It's hilarious how uncool it is to suggest Ubuntu but it often just works, including very recent hardware if it's from Canonical partners like Lenovo or Dell. And the kerfuffle about things like snaps are way overblown.

[–] dan@upvote.au 18 points 1 day ago

Fedora tends to "just work" too. Some manufacturers that support Ubuntu also support Fedora for customers that need a "RedHat-ish" distro instead of a "Debian-ish" one.

[–] mac@lemm.ee 6 points 1 day ago (1 children)

I came here to say this as well. Ubuntu "just works"™ and was my entry into linux 15+ years ago.

[–] leadore@lemmy.world 4 points 22 hours ago* (last edited 15 hours ago)

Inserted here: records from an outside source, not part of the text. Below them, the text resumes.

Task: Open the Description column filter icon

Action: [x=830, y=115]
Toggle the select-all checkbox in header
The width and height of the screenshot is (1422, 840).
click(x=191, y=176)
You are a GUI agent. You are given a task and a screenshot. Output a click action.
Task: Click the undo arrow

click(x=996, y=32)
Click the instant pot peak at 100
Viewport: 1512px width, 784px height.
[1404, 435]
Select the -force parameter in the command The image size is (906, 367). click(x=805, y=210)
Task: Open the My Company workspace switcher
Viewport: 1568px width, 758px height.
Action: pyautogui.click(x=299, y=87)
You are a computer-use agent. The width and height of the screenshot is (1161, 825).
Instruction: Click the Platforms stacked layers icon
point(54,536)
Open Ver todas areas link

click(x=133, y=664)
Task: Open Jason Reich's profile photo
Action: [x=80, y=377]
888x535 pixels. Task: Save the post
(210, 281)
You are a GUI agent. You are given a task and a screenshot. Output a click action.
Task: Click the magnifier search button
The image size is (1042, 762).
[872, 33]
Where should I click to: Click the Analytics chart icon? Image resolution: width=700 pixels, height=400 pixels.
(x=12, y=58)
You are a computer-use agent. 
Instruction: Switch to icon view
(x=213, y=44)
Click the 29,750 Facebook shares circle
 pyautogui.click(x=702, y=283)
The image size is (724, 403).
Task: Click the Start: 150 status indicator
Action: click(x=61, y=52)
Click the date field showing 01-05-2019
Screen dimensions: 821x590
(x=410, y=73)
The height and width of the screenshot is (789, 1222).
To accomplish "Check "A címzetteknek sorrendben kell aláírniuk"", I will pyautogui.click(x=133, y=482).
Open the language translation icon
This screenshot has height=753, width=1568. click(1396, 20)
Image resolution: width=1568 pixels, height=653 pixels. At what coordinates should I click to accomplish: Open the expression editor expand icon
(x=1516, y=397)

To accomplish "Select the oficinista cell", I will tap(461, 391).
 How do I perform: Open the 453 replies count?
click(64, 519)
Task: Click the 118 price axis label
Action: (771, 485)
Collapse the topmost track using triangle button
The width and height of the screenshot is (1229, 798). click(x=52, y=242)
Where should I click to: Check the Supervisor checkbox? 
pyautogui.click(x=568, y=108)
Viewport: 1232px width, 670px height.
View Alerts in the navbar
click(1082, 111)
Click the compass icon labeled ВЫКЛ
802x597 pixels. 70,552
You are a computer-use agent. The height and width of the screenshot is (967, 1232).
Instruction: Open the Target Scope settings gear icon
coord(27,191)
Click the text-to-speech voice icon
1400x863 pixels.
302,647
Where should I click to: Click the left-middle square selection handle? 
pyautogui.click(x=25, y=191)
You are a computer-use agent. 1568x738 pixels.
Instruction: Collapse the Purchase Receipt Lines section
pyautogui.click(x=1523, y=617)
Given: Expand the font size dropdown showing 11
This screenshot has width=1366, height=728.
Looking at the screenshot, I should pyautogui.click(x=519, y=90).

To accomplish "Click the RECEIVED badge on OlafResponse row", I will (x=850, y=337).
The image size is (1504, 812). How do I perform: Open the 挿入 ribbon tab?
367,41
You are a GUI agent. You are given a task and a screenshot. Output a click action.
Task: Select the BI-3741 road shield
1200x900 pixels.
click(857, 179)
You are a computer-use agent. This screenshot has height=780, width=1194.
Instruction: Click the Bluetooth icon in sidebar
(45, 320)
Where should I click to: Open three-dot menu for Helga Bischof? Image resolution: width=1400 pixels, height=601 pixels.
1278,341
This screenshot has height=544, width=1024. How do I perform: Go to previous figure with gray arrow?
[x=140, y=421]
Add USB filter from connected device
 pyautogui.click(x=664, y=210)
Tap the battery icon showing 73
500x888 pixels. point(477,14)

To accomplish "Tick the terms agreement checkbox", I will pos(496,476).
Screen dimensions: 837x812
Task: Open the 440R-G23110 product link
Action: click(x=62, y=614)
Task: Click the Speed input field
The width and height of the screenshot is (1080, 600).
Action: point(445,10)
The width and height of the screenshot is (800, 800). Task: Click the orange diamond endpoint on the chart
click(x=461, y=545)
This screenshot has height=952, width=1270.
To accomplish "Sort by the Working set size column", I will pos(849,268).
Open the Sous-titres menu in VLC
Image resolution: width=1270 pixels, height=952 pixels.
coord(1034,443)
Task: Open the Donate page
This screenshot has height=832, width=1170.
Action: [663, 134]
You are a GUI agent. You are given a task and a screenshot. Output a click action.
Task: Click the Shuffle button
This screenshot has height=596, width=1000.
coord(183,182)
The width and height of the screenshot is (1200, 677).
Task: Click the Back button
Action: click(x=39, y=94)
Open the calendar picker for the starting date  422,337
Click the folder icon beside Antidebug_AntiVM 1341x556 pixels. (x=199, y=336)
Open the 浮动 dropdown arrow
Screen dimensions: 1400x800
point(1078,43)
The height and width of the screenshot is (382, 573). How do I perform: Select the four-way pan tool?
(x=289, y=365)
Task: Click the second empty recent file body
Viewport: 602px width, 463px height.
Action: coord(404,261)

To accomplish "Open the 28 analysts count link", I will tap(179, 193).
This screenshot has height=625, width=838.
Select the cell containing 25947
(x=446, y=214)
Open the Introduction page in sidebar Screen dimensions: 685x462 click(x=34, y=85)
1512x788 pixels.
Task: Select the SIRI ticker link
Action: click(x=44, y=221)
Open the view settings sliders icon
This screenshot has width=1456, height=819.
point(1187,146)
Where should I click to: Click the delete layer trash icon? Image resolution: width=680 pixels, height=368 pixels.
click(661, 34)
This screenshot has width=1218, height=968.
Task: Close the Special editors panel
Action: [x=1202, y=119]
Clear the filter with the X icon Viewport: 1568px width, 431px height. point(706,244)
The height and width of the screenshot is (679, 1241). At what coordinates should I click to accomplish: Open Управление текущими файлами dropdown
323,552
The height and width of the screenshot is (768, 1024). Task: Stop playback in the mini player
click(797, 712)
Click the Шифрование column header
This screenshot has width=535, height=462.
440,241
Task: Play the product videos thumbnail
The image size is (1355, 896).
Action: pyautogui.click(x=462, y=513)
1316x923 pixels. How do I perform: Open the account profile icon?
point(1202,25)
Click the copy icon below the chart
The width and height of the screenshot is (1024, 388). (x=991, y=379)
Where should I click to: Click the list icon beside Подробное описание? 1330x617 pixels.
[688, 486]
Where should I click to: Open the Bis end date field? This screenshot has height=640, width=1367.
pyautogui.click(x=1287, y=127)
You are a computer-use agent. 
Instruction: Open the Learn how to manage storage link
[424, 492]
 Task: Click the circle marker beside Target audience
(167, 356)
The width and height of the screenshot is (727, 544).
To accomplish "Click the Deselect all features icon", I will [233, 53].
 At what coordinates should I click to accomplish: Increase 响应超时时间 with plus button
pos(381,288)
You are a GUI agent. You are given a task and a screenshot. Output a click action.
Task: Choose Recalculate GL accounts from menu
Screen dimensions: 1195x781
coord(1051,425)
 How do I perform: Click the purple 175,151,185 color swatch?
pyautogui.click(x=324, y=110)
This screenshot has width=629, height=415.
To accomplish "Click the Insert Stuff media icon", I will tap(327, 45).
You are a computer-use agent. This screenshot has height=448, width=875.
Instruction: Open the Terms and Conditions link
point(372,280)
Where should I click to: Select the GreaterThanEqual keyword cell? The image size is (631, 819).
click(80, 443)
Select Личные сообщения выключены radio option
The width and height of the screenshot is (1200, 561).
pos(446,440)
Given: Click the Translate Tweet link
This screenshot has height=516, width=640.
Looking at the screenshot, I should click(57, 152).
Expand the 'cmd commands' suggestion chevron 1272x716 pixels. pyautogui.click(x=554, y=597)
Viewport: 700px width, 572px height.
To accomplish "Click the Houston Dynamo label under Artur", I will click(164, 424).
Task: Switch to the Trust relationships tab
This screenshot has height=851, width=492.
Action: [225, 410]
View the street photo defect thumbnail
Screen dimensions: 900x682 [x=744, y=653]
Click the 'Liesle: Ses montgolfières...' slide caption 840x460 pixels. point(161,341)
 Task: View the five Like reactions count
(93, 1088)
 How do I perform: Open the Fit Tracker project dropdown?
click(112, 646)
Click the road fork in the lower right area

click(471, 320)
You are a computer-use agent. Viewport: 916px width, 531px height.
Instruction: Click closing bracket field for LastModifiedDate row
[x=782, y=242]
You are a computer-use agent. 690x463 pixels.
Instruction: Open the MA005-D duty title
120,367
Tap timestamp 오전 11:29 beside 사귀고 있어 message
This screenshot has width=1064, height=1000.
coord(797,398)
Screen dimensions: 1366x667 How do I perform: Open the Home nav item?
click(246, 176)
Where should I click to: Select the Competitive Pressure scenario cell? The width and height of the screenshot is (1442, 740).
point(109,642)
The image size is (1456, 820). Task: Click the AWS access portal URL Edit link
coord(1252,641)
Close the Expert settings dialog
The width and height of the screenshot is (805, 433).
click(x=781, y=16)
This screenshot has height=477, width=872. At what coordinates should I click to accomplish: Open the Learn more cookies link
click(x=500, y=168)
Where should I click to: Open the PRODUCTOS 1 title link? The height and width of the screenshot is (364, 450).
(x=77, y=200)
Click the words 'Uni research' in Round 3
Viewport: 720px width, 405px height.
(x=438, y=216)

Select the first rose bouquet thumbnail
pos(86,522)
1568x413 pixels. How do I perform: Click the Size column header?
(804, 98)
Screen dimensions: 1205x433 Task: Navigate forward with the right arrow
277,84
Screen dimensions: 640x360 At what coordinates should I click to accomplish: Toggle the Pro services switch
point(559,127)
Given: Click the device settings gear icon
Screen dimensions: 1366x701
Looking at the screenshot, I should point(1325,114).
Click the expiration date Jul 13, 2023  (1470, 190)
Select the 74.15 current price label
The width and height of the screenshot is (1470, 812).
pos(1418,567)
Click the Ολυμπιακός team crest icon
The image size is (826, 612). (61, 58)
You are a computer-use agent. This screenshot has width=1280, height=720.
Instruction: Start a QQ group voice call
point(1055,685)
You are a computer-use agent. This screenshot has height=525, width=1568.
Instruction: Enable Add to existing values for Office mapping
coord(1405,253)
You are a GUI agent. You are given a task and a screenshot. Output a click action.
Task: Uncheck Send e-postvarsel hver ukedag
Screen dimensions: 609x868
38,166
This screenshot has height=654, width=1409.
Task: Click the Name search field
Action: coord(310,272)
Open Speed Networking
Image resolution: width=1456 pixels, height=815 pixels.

Ubuntu was my entry to linux as well, 19 years ago. But Ubuntu of today is not the Ubuntu of 15-19 years ago, and not in a good way.

[–] bunitor@lemmy.eco.br 9 points 1 day ago (2 children)

you're right, but the issues with ubuntu crop up later, when you have to update or after you install enough incompatible stuff that it breaks your system. which is a shame bc ubuntu is the most user friendly distro there is imo

[–] sping@lemmy.sdf.org 3 points 1 day ago (1 children)

I don't recognize this myself. I've never had trouble with incompatibilities or degradation etc.,

Especially these days my OS can remain very vanilla, as many complex things can be containerized. E.g. I run syncthing and an nfs server and sometimes torrenting over vpn, through docker-compose; I'd never install all that on the host with all the extensive dependencies. Same with some heavyweight apps like darktable - spin them up from Flatpak.

Ubuntu does it very well with minimal fuss. I see little to dislike.

[–] bunitor@lemmy.eco.br 5 points 1 day ago

my last personal anectode with ubuntu is this: my company decided to setup our office as a remote-onsite hybrid workplace, so our working machines were moved to a rack elsewhere to be accessed remotely and the local machines were supposed to act as basically dumb terminals that can be used interchangeably by us

we develop on rhel, but since the local machines are just to access our dev machines remotely, support decided to install ubuntu because it "just works". turns out, since ubuntu does a lot of stuff its own way for no good reason, it broke under our network configuration (it's complicated) and no snap application could run -- so, no slack or firefox. not a great scenario for a workplace. in the end we decided to replace ubuntu by rhel and no longer had any issues

you're right that ubuntu might work flawlessly for you and that it might never break. but, it also might break in unexpected ways. i cannot reliably recommend ubuntu to a beginner because this risk might forever put someone off of linux

[–] Quill7513@slrpnk.net -1 points 1 day ago (2 children)

is it user friendly if it's so prone to breakage?

[–] sping@lemmy.sdf.org 2 points 1 day ago (1 children)

Is it though? I've found it rock solid for years on end - been using it for 14 years, and Debian before that.

[–] Quill7513@slrpnk.net 2 points 1 day ago

i mean idk, i was just asking about what that other poster was saying. i fuckin' hate ubuntu for other reasons and i generally don't speak on it in the negative or positive in threads like this. i only chimed in because what was being said struck me as odd. "it's the most user friendly distro there is, it just breaks a lot"

it made me wonder what user friendly meant to this other user. i wanted to hear their perspective because i thought i could learn something, especially as i help my mom, an inexperienced linux user, use linux on an old laptop for the first time

[–] bunitor@lemmy.eco.br 1 points 1 day ago

i mean... when it doesn't break, it works better than anything else. 5-minute installs, supports a ton of configurations and peripherals out of the box, makes gnome a little more usable, etc, etc

...but it breaks, eventually

[–] avidamoeba@lemmy.ca 8 points 1 day ago (1 children)

More specifically Ubuntu LTS, since interim releases are now expectedly beta quality and require upgrades a few months after release. Ubuntu LTS, enable unattended upgrades, register and activate Ubuntu Pro for them and you won't have to touch it for the lifetime of the hardware.

[–] bjorney@lemmy.ca 4 points 1 day ago

Especially because it's to a newbie, who stands to benefit the most from using an OS with more user share and more available online resources.